OPEC usually sets the tone for the oil market as the group of oil-producing nations coordinate their oil policies to drive prices in their desired direction. However, America has upended the global oil market in recent years thanks to record-smashing production growth from the U.S. oil industry. That trend isn't expected to end anytime soon, according to the latest five-year forecast from the International Energy Agency (IEA), which predicts America will become a dominant force in the oil market.
Drilling down into the IEA's latest outlook
"Global oil markets are going through a period of extraordinary change, with long-lasting implications on energy security and market balances throughout our forecast period to 2024," the IEA wrote in its "Oil 2019" report. At the center of this transformation, which the IEA called "unprecedented," is the U.S. shale industry. The country has become a major oil exporter in less than a decade thanks to the "spectacular" growth shale has delivered in recent years.
However, the IEA made it clear that the U.S. oil industry's best days still lie ahead. "The second wave of the US shale revolution is coming," stated the IEA's executive director Fatih Birol. He noted that the next five years "will see the United States account for 70% of the rise in global oil production and some 75% of the expansion in [liquefied natural gas] trade," which "will shake up international oil and gas trade flows, with profound implications for the geopolitics of energy." Overall, the IEA sees the U.S. adding 4 million barrels per day to last year's record level of 10.9 million barrels per day, which has the country on track to "overtake Russia and close in on Saudi Arabia" as the world's largest oil exporter.
What this forecast means for investors
One clear takeaway from the IEA's outlook is that investors can expect healthy production growth from U.S. oil producers over the next five years. That continued expansion has the potential to increase the cash flows and share prices of exploration and production companies, assuming the price of oil cooperates. Though with so much U.S. oil flooding the market, it could keep the pressure on crude prices.

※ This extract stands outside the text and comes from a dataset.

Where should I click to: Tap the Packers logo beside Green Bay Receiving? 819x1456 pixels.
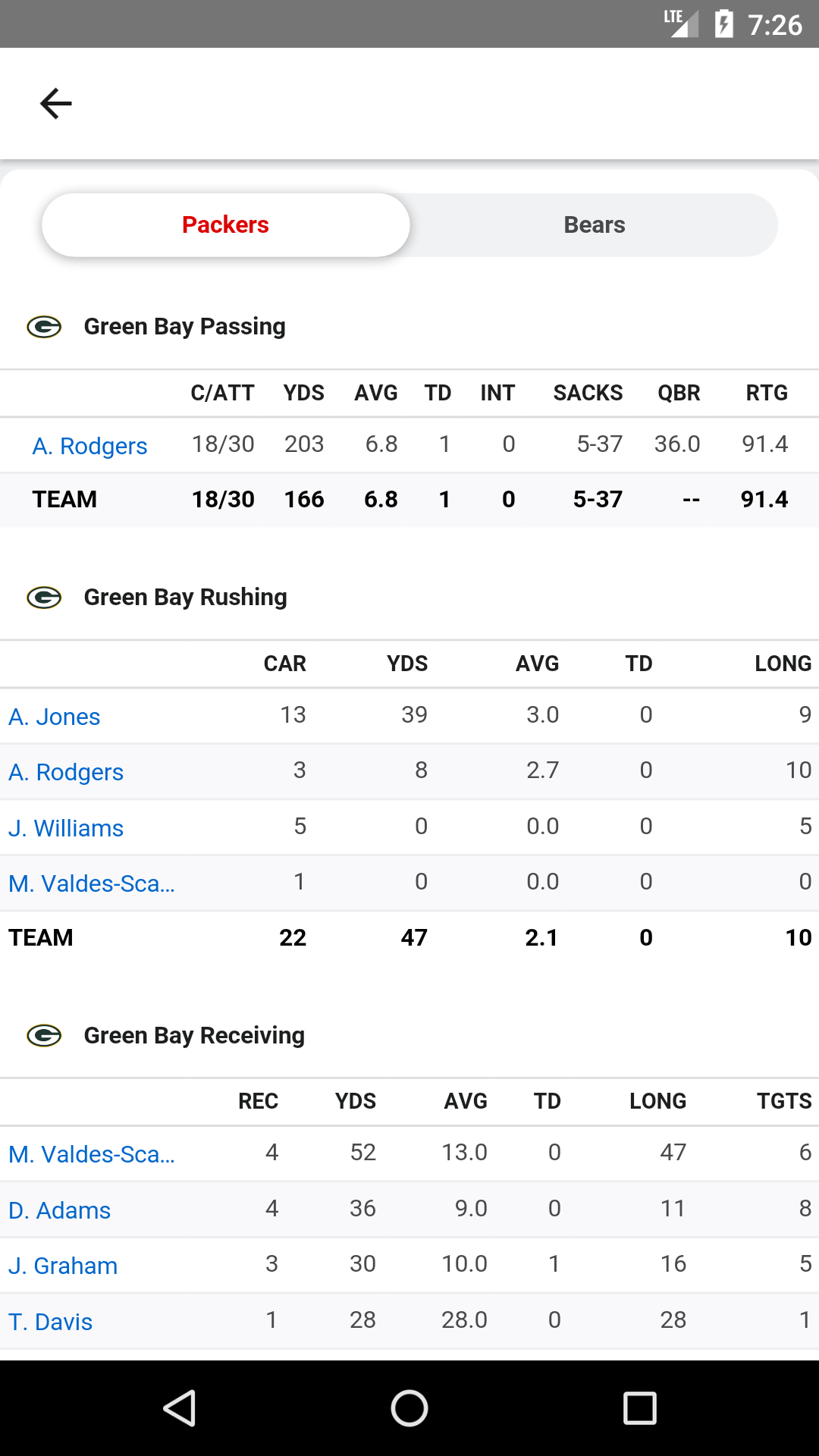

That's why investors won't want to overlook another beneficiary of this growth: oil and gas midstream companies. These entities are building the pipelines and export terminals that will transport this output from production basins to world markets. This opportunity could be even more compelling for investors since midstream companies tend to earn fees as oil volumes flow through their systems. Given that those volumes are on track to rise, midstream earnings could soar in the coming years as the companies complete oil infrastructure expansions.
Midstream companies currently have several noteworthy projects under construction and in development. One of the closest to completion is the Gray Oak Pipeline by Phillips 66 Partners (NYSE:PSXP), Marathon Petroleum (NYSE:MPC), and Enbridge (NYSE:ENB). When it starts up later this year, the 900,000-barrel-a-day pipeline will move crude from the Permian Basin and Eagle Ford shale to refineries and export docks along the Gulf Coast. Phillips 66 Partners and Marathon Petroleum are building one of those export terminals, the South Texas Gateway, as part of a joint venture with Buckeye Partners (NYSE:BPL) to export more oil to global markets. Buckeye Partners, which is leading construction on South Texas Gateway, expects to finish the project by the middle of next year.
Several other companies have oil export infrastructure in development. Enbridge, for example, is working with Kinder Morgan (NYSE:KMI) and Oiltanking on the Texas COLT offshore loading terminal, which they'd built several miles offshore so that they could fully load very large crude carriers that can transport 2 million barrels of oil to global markets. The offshore terminal could be in service by late 2021 or early 2022 if the companies gain all the necessary approvals. In addition, Kinder Morgan is working with both Phillips 66 Partners and Tallgrass Energy (NYSE:TGE) on oil pipeline expansions that would enhance their export projects. The Tallgrass Energy project is an integrated system that would transport oil from the Rockies to the Louisiana coast. The company hopes to move oil produced from places such as the Powder River Basin to a major hub in Oklahoma via a joint venture with Kinder Morgan. From there, oil would travel on a new pipeline to a proposed export terminal in Louisiana, where it could reach global markets. These projects have the potential to fuel significant growth for these midstream companies over the next several years, which could fuel market-beating total returns for their investors.
All that oil needs to go somewhere
The IEA forecasts that the continued fast-paced expansion of U.S. oil production will further disrupt the market over the next several years as more of this crude gets exported to global markets. However, such a gusher of production could keep a lid on oil prices, which might mute the profit growth of producers.
Midstream companies, on the other hand, could potentially see big-time growth as these volumes will need to flow out of the country through newly built pipelines and export terminals. Investors should take a closer look at the companies building this infrastructure as those businesses could be among the biggest beneficiaries of America's continued disruption of the oil market.